En sus últimas colaboraciones juntos ni siquiera se hablaban. Poco a poco, Ditko se había ido sumergiendo en una de las fes más polémicas del siglo XX: el objetivismo de Ayn Rand, y fue salpicando sus libros con conceptos que parecían sacados de La rebelión de Atlas. Si Lee veía a Peter Parker como un apocado y tímido joven (una versión del Ditko joven), la filosofía de Ditko lo iba a llevar a convertirlo en el hombre perfecto, individualista e intocable que no piensa en nadie más para ser el mejor, una suerte de J. Jonah Jameson explotador y exitoso. "Ditko piensa que es un genio del mundo", llegó a decir Lee. En 1966, el dibujante, que no veía recompensada su originalidad por quien veía como un hombre "demasiado asustado y enfadado", se marchó. Incluso pidió a Kirby que se le uniera. Pero el creador del Capitán América y Los Cuatro Fantásticos tenía una familia que cuidar. No se podía ir todavía, recordaba Sean Howe en Las historias jamás contadas de Marvel cómics.

Recaló en Charlton cómic, donde, gracias a su menor popularidad consiguió más libertad. Creó al héroe de derechas La Pregunta, al Capitán Átomo, Creeper y Halcón y Paloma, ya en DC. Personajes que están a punto de ser adaptadas también a la televisión. Lo mismo sucede con Speedball y su hoy popular parodia Chica Ardilla, uno de sus últimos trabajos en Marvel cuando regresó en 1992 (entonces intentaron reunir a Lee y Ditko en un cómic futurista, pero sin éxito). Porque, pese a dar la espalda a la industria y al mundo, Ditko nunca dejó de crear, ya fuera en cómics independientes, en colaboraciones muy puntuales, diseñando a Mr. A (basado en la filosofía de Rand) e incluso en fanzines en blanco y negro que enviaba por carta.

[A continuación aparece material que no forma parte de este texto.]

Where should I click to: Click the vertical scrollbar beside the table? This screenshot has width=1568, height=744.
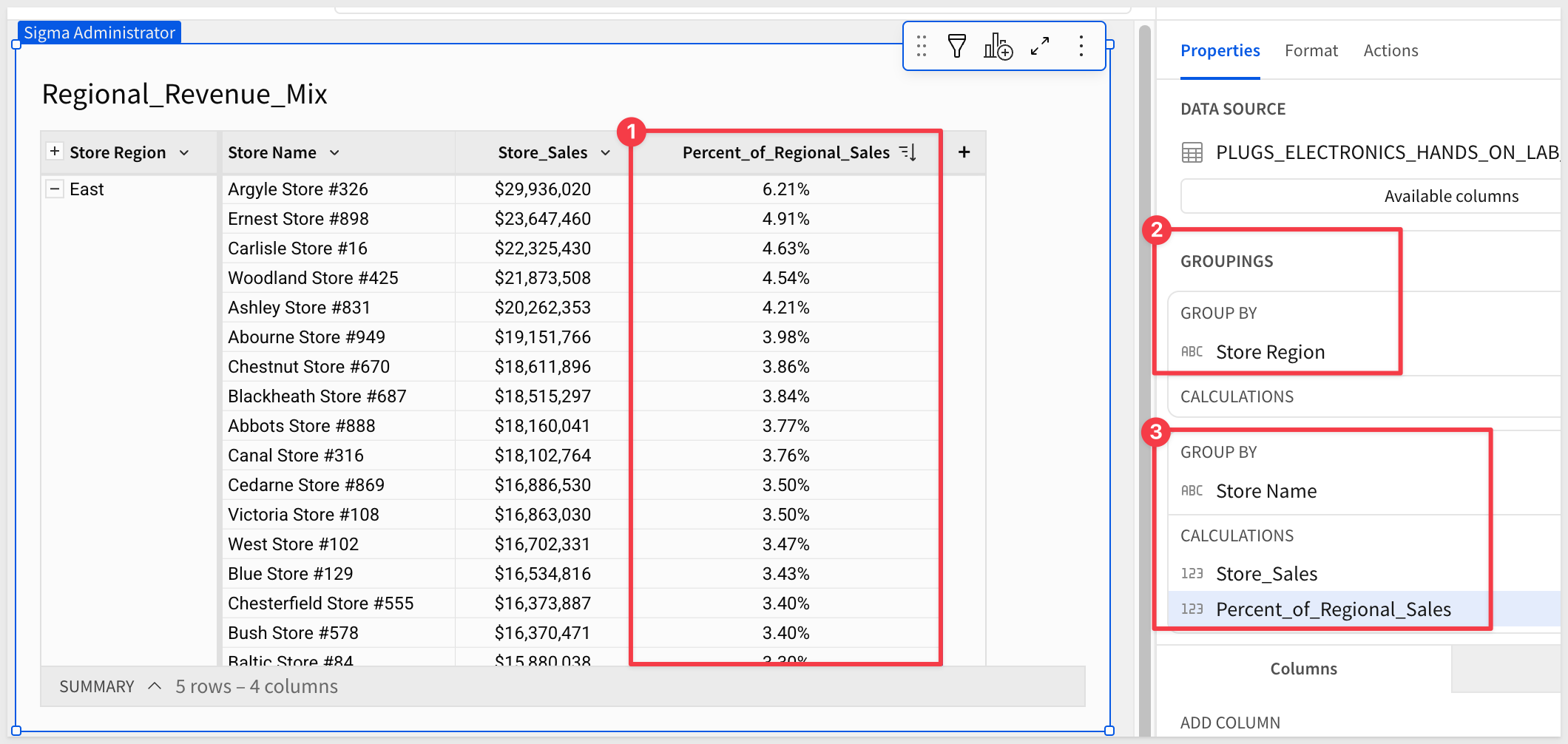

Nunca conoceremos toda la verdad. "No nos acercamos a él. Es como J.D. Salinger (autor de la novela El guardián entre el centeno). Es reservado e intencionadamente ha estado fuera de los focos", dijo en 2016 a The Hollywood Reporter el cineasta Scott Derrickson, director de la adaptación Doctor Strange (2016), por la que nunca se supo si recibió su parte. Antes siempre la había rechazado. Cuando sus páginas de Amazing Fantasy 15, la primera aparición de Spiderman, fueron donadas a la Biblioteca del Congreso de EE UU de manera anónima en 2008, The Chicago Tribune intentó contactar con él. Su respuesta fue clara: "No podría importarme menos".